Well, the recent comments about religious choice by Gazette-Mail Editor Emeritus Jim Haught on a recent Sunday Faith page and the responses by a number of clergy and lay persons piqued my interest. Jim doesn’t need me to defend him on the subject of religious skepticism, and clearly, his detractors will never be convinced to find a place where the night sky is filled with stars, look upward and think it through as to humankind’s significance in the grand scheme of things. A ball-peen hammer, much less logical argument, will never clear their minds of superstitious dogma, rote mumbo-jumbo or faith in a habitual liar, cheat, whoremonger, vulgarian, shameless braggart, God of greed and debtor to the damnable.
Here are a few kitchen-table observations from my father, a man dead these past 60 years, who had a fifth-grade formal education because that’s as far as the one-room school at Pageton, W.Va. went in 1906.
1. If everyone were a millionaire, who would clean the toilets? (Mom would do her mouse imitation and squeak, “Me.”)

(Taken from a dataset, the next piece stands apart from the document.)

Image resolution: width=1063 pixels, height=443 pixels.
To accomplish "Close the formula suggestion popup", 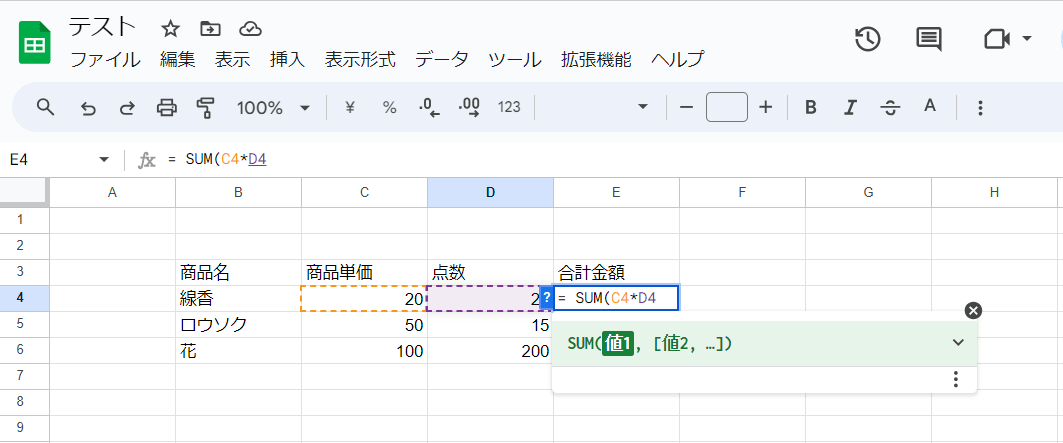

2. Half of all people are of less than average intelligence and that includes preachers and politicians, rabble-rousers and rainmakers.
3. Only a fool says his religion is the “true” one — (adding “I remember people killing themselves when Halley’s Comet approached [in 1910 during his life, 1986 most recently] because preachers convinced them it was the end of time.”)

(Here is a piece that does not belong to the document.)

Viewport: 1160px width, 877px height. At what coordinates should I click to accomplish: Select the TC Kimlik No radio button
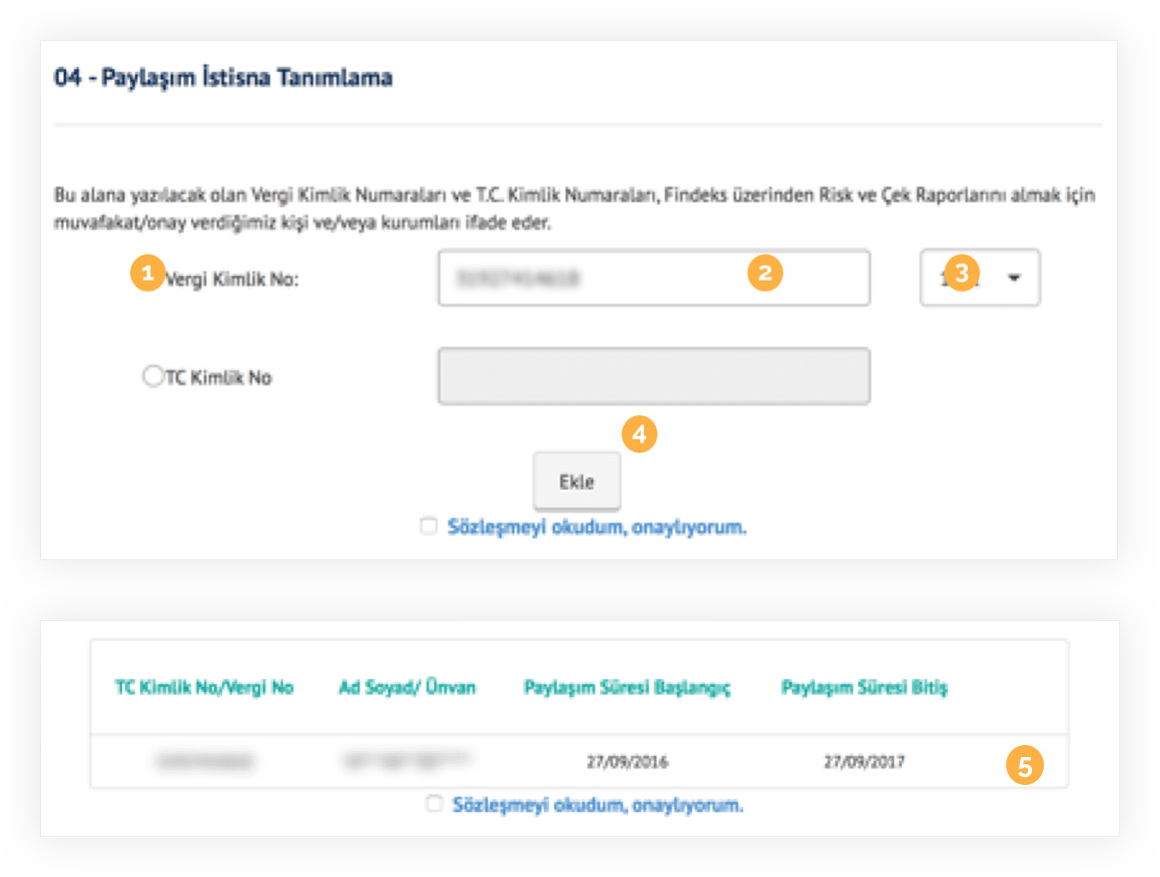click(153, 376)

As to America’s and the world’s conditions in 2020, the cause of most of our problems was long ago quite lucidly explained by Bertrand Russell (1873-1970): “One of the painful things about our time is that those who feel certainty are stupid, and those with any imagination and understanding are filled with doubt and indecision.”
Or as sung in a Harvard University parody,
“Some people’s own incompetence / somehow gives them a stupid sense / that anything they do is first rate. / They think it’s great.”
Let’s hear an a-menn-uhh for those whose favorite hymn is, “How Great I Art.”
Pray in your own way for our salvation from those whose glorious plan is, “Let’s do something, even if it’s wrong.”
May your deity bring love, harmony and peace upon the United States of America. If she can’t do that, then how about flinging bolts of lightning upon robo-junk-callers?